Alasan yang masuk di akal. Reny memang agak susah bangun kalau sudah tidur. Apa lagi tengah malam. Bram pernah cerita soal kejelekan menantunya itu. Bikin malu saja, karena para tetangga yang bukain pintu rumah mereka. istrinya malah asyik ngorok.
"Bukannya kamu punya kunci cadangan?" selidik Bu Henny masih tak.puas.
"Ketinggalan di dalam,Bu. Saat ganti baju. Sudah, ah, Bu. Bram ngantuk!" Bram memirirngkan tubuhnya menghadap sandaran sofa. Dia paham, ibunya seperti detektif saja layaknya, kalau ada mencium sesuatu yang tidak beres. Kalau diladeni, alamat tak tidurlah semalam suntuk.
Bu Henny menghela napas panjang. Bagaimanapun naluri seorang ibu sangat kuat.
Bu Henny bisa merasakan ada sesuatu yang tidak beres malam ini dalam rumah tangga anaknya. Pasti mereka tengah bertengkar lagi. Karena mereka memang sudah lama tidak akur.
Bu Henny sendiri, juga tidak begitu menyukai menantunya itu. Apalagi setiap kali Reny, protes kalau anaknya, Bram, membagi gajinya sebagian untuknya. Belum lagi hasutan, Sarah, yang mengatakan Renny itu asal usulnya tidak jelas.
Sudah miskin, keluarganya juga tak jelas bibit, bobotnya. Dulu saat baru.menikah, menantunya itu memang baik dan perhatian. Tapi setelah mereka pindah lebih dekat kerumahnya, sikapnya berubah.

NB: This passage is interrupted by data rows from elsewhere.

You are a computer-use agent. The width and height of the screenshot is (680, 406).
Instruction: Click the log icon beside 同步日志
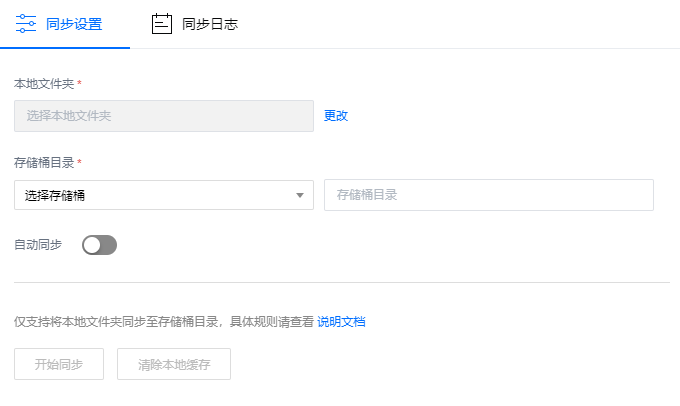click(x=162, y=23)
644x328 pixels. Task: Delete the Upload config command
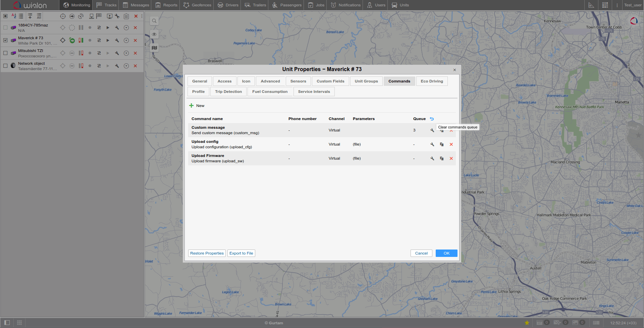pos(451,145)
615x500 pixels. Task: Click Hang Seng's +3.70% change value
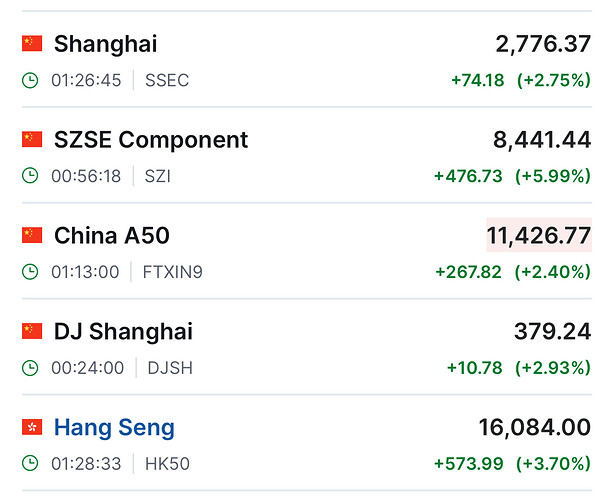click(553, 464)
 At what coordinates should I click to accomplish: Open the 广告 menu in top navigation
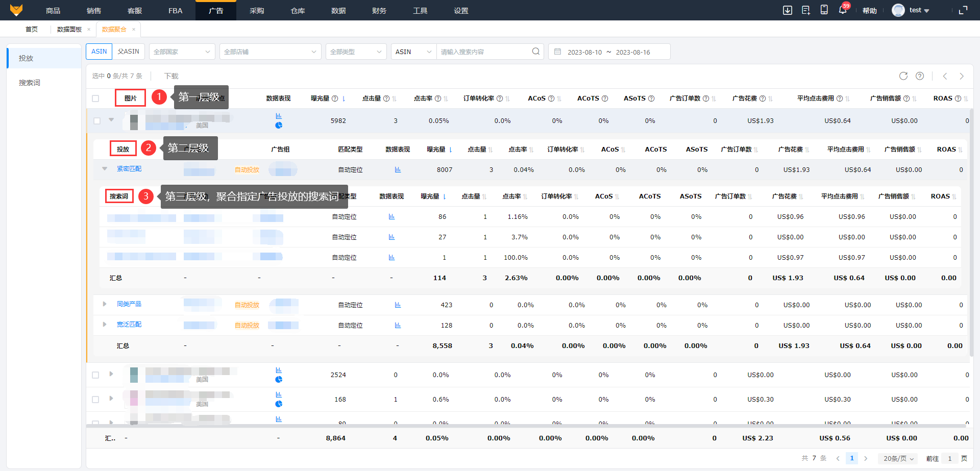(x=215, y=11)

Bu Henny tau semua itu, karena Bram, kerap cerita dan mengeluh padanya. Masalah yang sebenarnya, Bu Henny memang tidak tau apa- apa. Semua murni karena gesekan Sarah, juga karena keluhan Bram.
Akhirnya, lama-lama dia juga ikutan antipati pada menantunya yang satu itu. Anehnya, dia melihat Bram dan menantunya, Sarah, sangat akrab. Cerita mereka selalu nyambung, Bram, malah sangat royal dengan kakak iparnya. Juga pada keponakannya.

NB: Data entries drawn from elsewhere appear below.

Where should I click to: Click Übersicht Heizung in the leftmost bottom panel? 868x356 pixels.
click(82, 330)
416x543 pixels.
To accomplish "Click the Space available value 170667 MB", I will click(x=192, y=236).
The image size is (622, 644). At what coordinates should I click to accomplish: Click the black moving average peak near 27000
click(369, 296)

Wajar saja menurutnya kalau, Bram selau mengantar jemput kaka iparnya saat bekerja. Karena Roni abangnya kerja di luar kota. Reny jadi suka cemburuan kata Sarah. Sehingga hubungan kaka ipar itu jadi renggang.
Bu Henny, menyelimuti tubuh Bram, yang tidur di sofa. Dia tak tega membangunkan, Bram supaya pindah ke kamar tamu saja.
Setelah ibunya kembali masuk ke kamar, Bram menghempaskan selimut itu, hingga teronggok di lantai.
Bram terduduk di sofa. Pikirannya benar-benar pusing dan tidak bisa diajak berpikir. Apa yang akan dia lakukan selanjutnya, setelah dia ketahuan selingkuh dengan kakak iparnya.
Cara satu-satunya, hanya dengan meluluhkan hati istrinya. Meminta maaf mungkin harus di coba, walau Bram pesimis akan hal itu.
Dua hal yang Bram takutkan, jangan sampai Roni tau masalah ini. Begitu juga dengan pimpinannya, tempat dia bekerja. Karena hal itu akan menghancurkan karirnya, dan hidupnya.